* [ACTIVITY LIST]
(A) Transcribe the quantum channel article word for word, starting with "Sarah Hagen, a" and going on through "to a platypus?".
(B) According to the quantum channel article, when did Felix Leditzky join the Department of Mathematics at Illinois?
(C) Take the quantum channel article further, picking up right after its final line.

Thinking about a quantum channel as a platypus | A conversation with Illinois professor Felix Leditzky

11/27/2023 1:36:50 PM Sarah Maria Hagen

A recent publication by Felix Leditzky, IQUIST faculty member, prompts a somewhat unusual question: "What does a certain family of quantum channels have in common with a platypus?" The semi-aquatic mammal is likely more well known than the concept to which it is compared: A quantum channel is used to model noisy communication between parties in a quantum information protocol.

Leditzky worked with four other researchers, including Graeme Smith, guest speaker at the IQUIST seminar last April, to investigate a class of quantum channels with unique properties, lending itself to a comparison with a platypus. Their work investigating the information-theoretic properties of this channel, specifically its various capacities (that is, the maximum amount of information that can be sent through the channel), was published across two papers this year. The first of these can be found in IEEE Transactions on Information Theory ("The Platypus of the Quantum Channel Zoo") and the other in Physical Review Letters (PRL) ("Generic Nonadditivity of Quantum Capacity in Simple Channels").

Sarah Hagen, a 3rd year graduate student in Physics, sat down with Assistant professor Leditzky, who joined the Department of Mathematics at Illinois in January 2021, to learn more about his recent publications. The interview below has been lightly edited for clarity. 

In a recent set of publications, Illinois professor Felix Leditzky and his co-authors compare a specific family of quantum channels to a platypus, because both have unique, surprising attributes. Image: Pearson Scott Foresman via Wikimedia Commons
In a recent set of publications, Illinois professor Felix Leditzky and his co-authors compare a specific family of quantum channels to a platypus, because both have unique, surprising attributes. Image: Pearson Scott Foresman via Wikimedia Commons

SH: What is behind the comparison of a quantum channel to a platypus?

* [DATA BLOCK]
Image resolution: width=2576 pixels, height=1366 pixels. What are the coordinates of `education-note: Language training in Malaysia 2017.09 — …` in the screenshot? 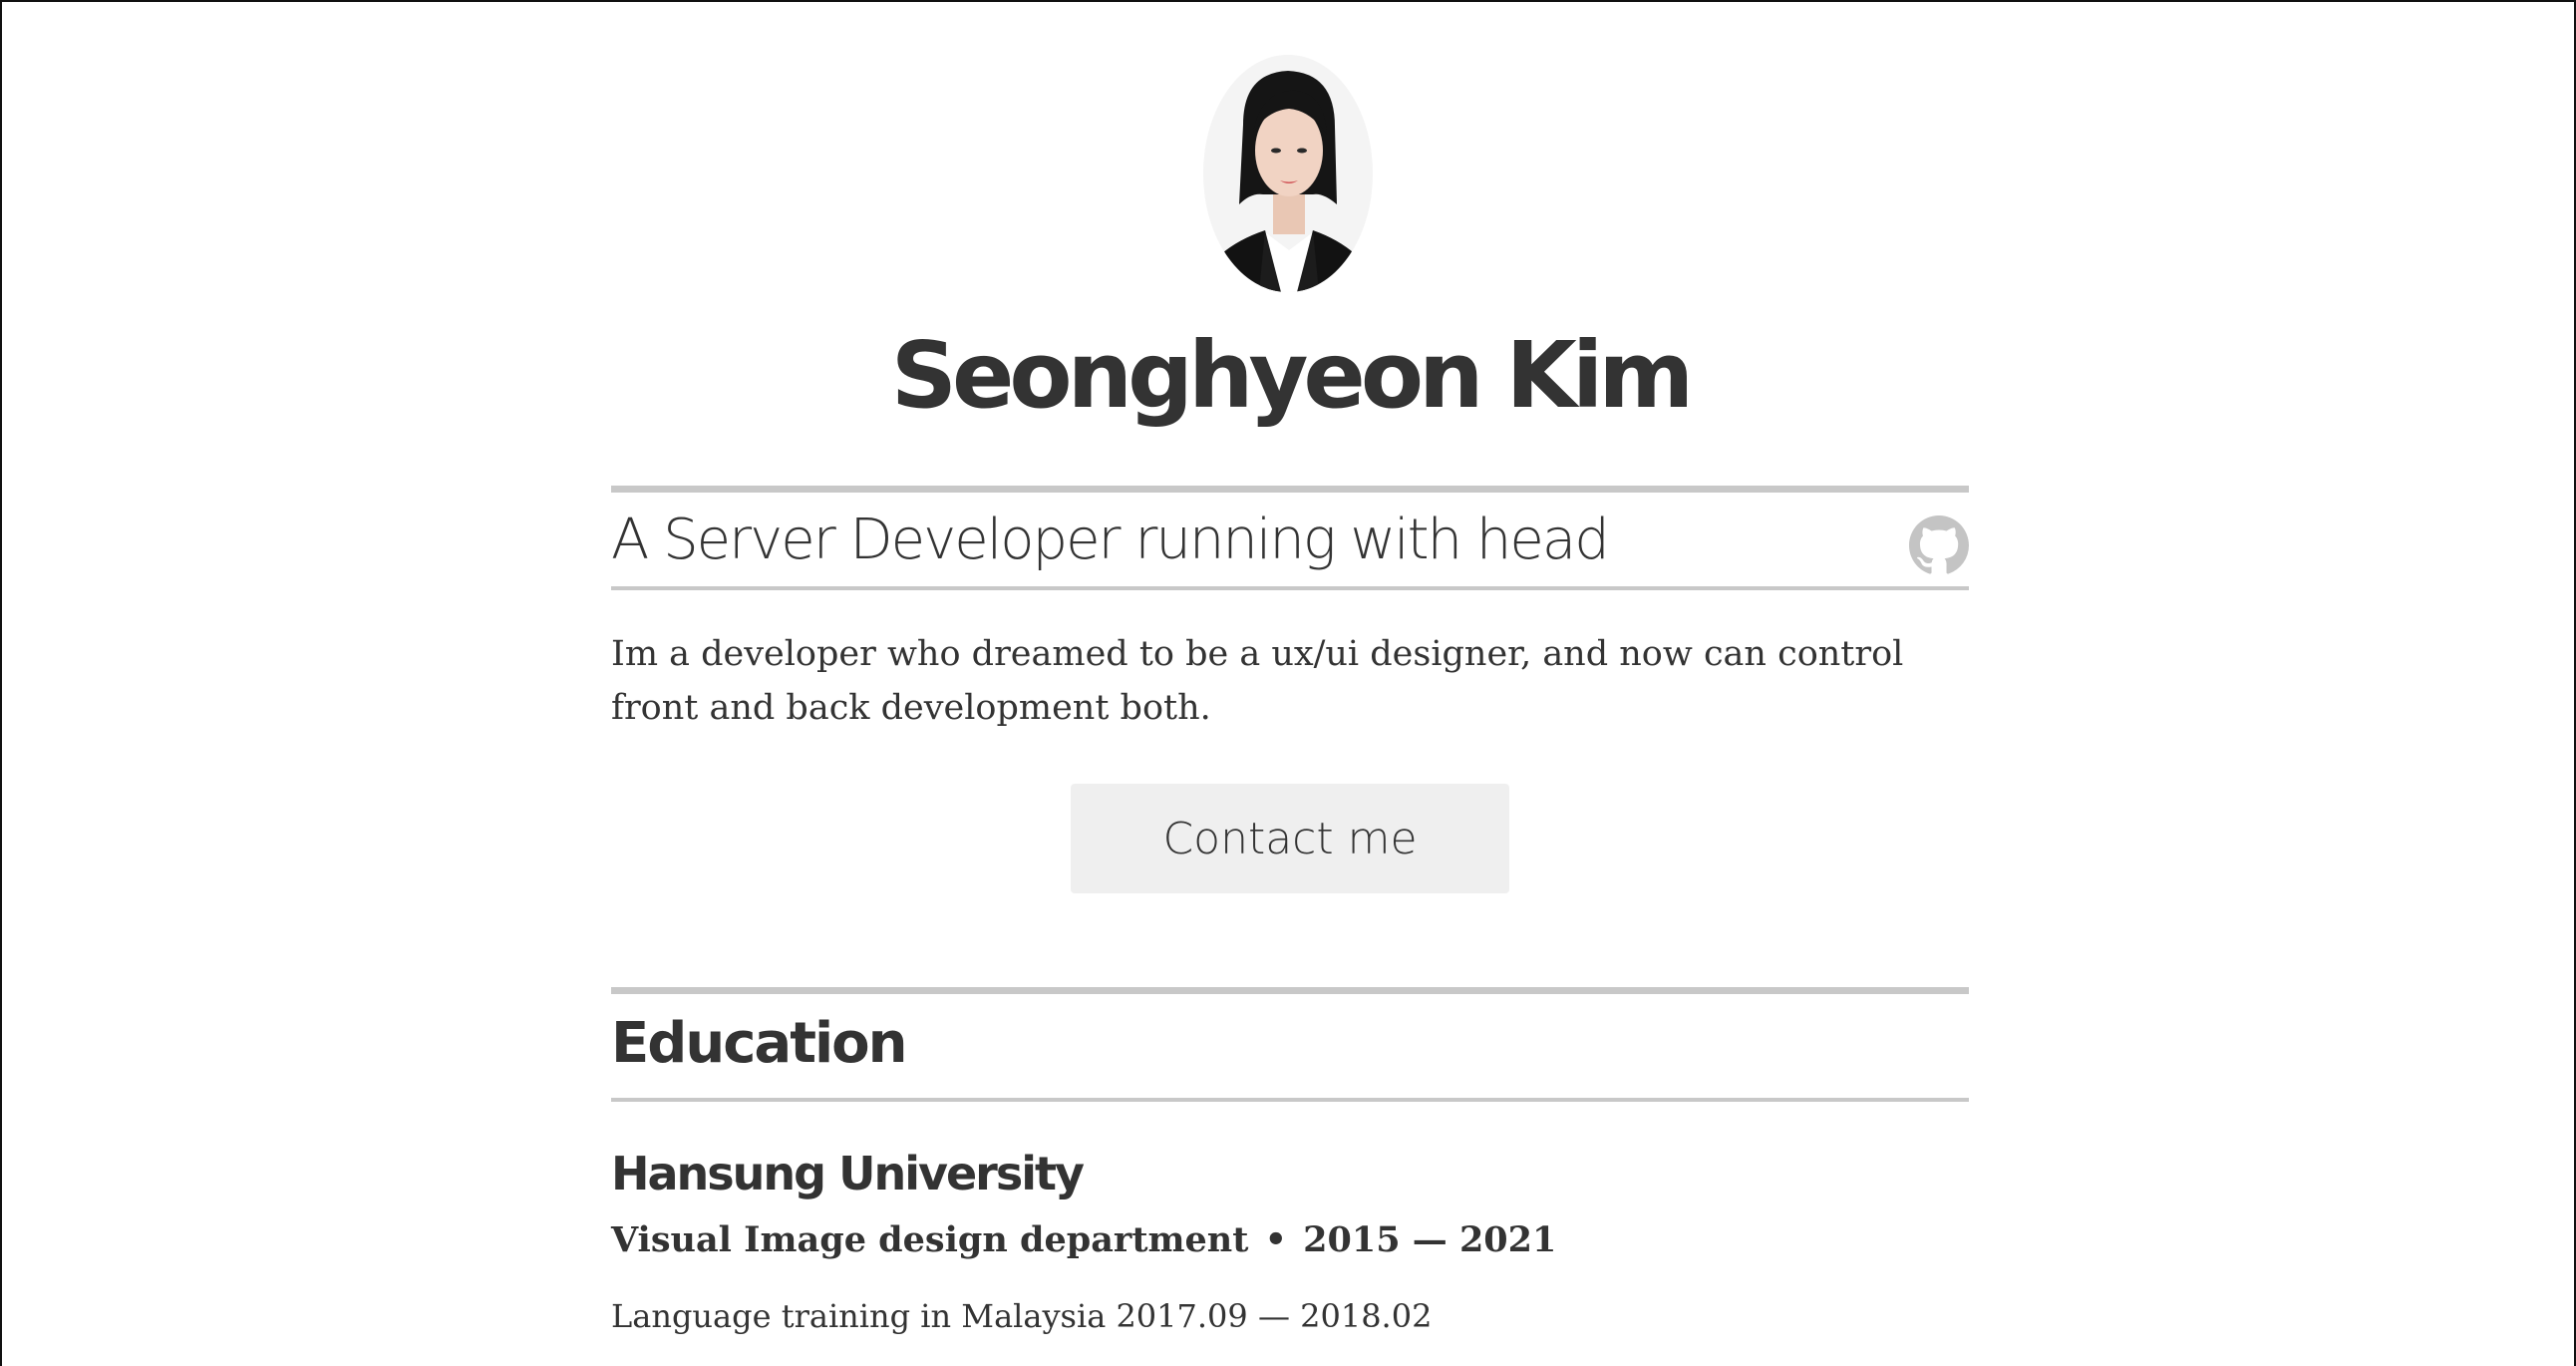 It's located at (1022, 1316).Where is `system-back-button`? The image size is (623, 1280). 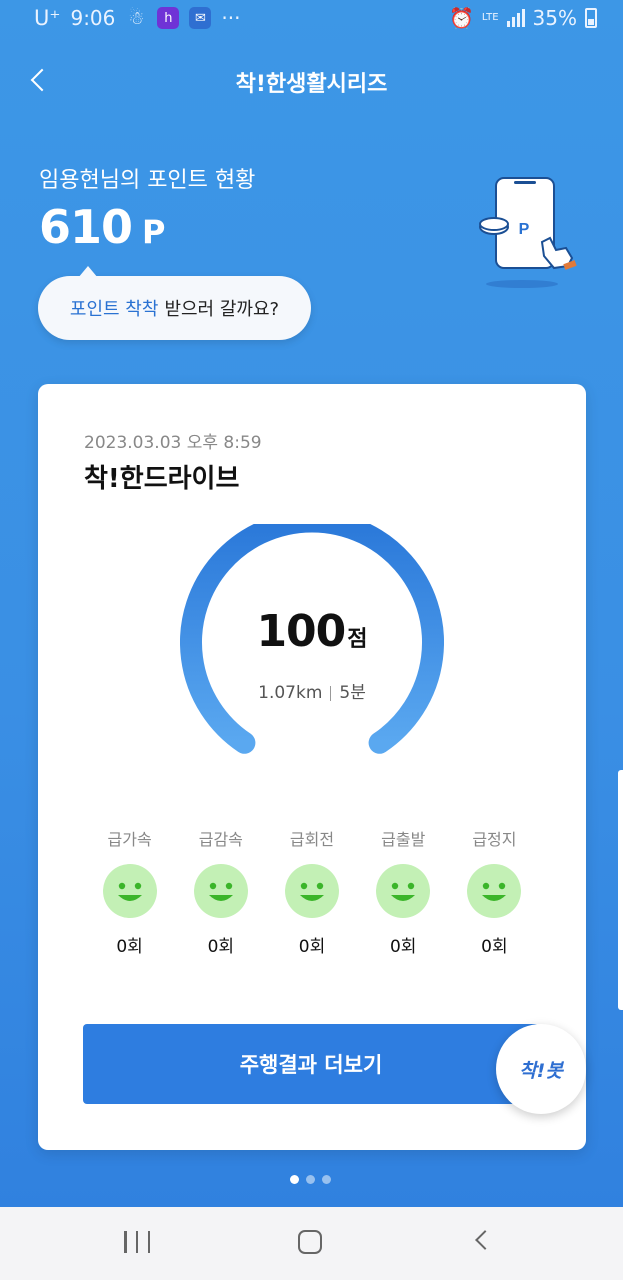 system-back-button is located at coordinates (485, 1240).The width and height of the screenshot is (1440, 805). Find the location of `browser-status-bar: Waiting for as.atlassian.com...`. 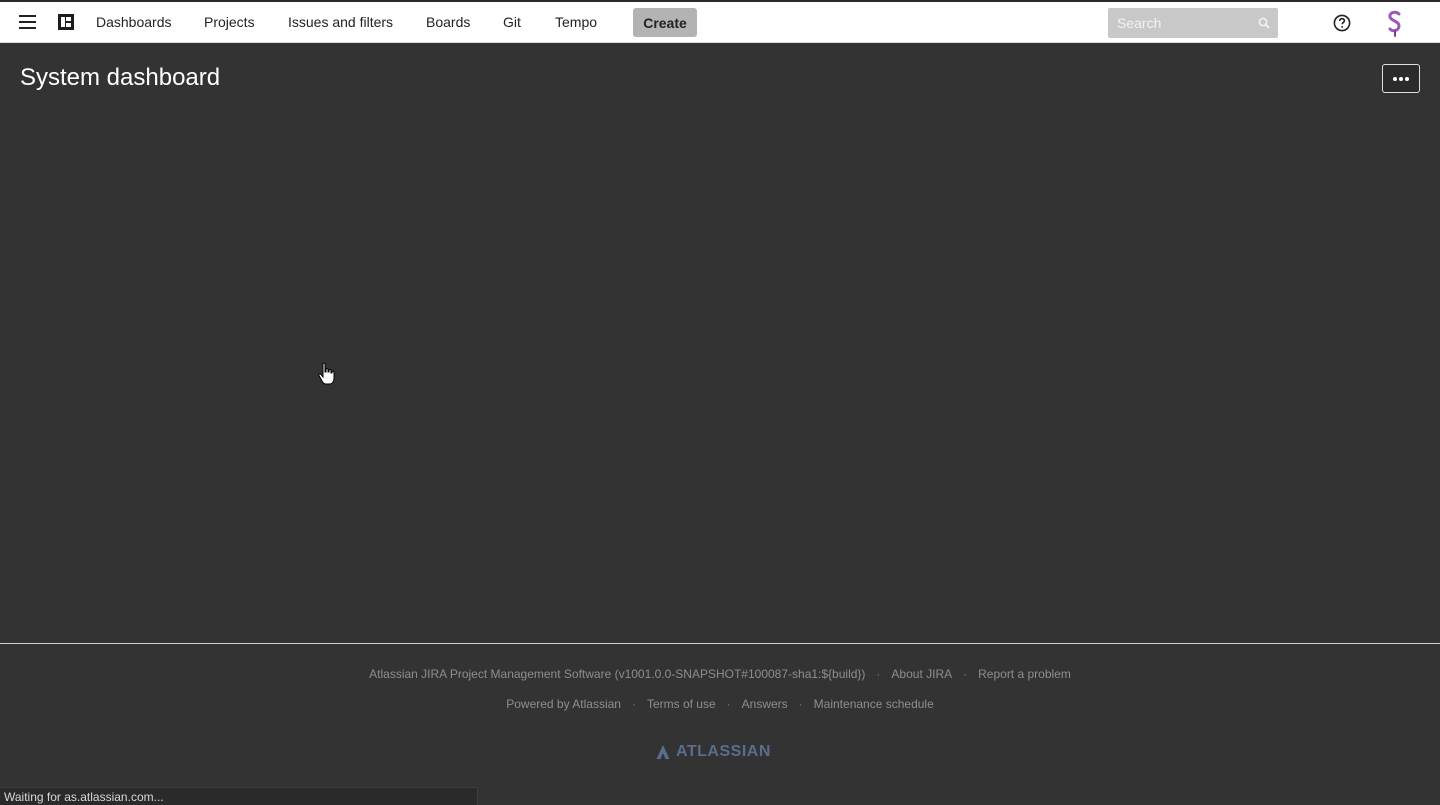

* [ANSWERS TO THE EXERCISE]
(A)
Sarah Hagen, a 3rd year graduate student in Physics, sat down with Assistant professor Leditzky, who joined the Department of Mathematics at Illinois in January 2021, to learn more about his recent publications. The interview below has been lightly edited for clarity. 

In a recent set of publications, Illinois professor Felix Leditzky and his co-authors compare a specific family of quantum channels to a platypus, because both have unique, surprising attributes. Image: Pearson Scott Foresman via Wikimedia Commons
In a recent set of publications, Illinois professor Felix Leditzky and his co-authors compare a specific family of quantum channels to a platypus, because both have unique, surprising attributes. Image: Pearson Scott Foresman via Wikimedia Commons

SH: What is behind the comparison of a quantum channel to a platypus?

(B) January 2021

(C)
FL: The platypus is endemic to Australia; when Europeans first arrived there, they literally thought someone had stitched a beak onto a rodent. By "stitching" two different channels together in our paper, we form the quantum channel we study, which I will discuss in more detail later.

In addition, the channel has surprising properties that we don't usually see together in a single family of channels. This unique behavior is the subject of our publications. Similarly, a platypus is a mammal, but it lays eggs and has poisonous fangs and a beak. At the end of the day, however, this comparison, which was Graeme [Smith]'s clever idea, should be taken with a grain of salt.

SH: If the platypus comparison came later, how did this project start?

FL: We've been thinking about this channel for a while; for me, this started while I was a postdoc in Canada. Vikesh [Siddhu] discovered this channel – a specific example – in previous work. These publications are the result of all five of us authors thinking about this interesting example for many years and working out the different results about its capacities for the standalone channel (in the IEEE paper) and how the behavior of these capacities does or does not change when considering the channel alongside other channels (in the PRL paper).

SH: What does it mean to talk about the classical, private, and quantum capacities of this family of platypus channels?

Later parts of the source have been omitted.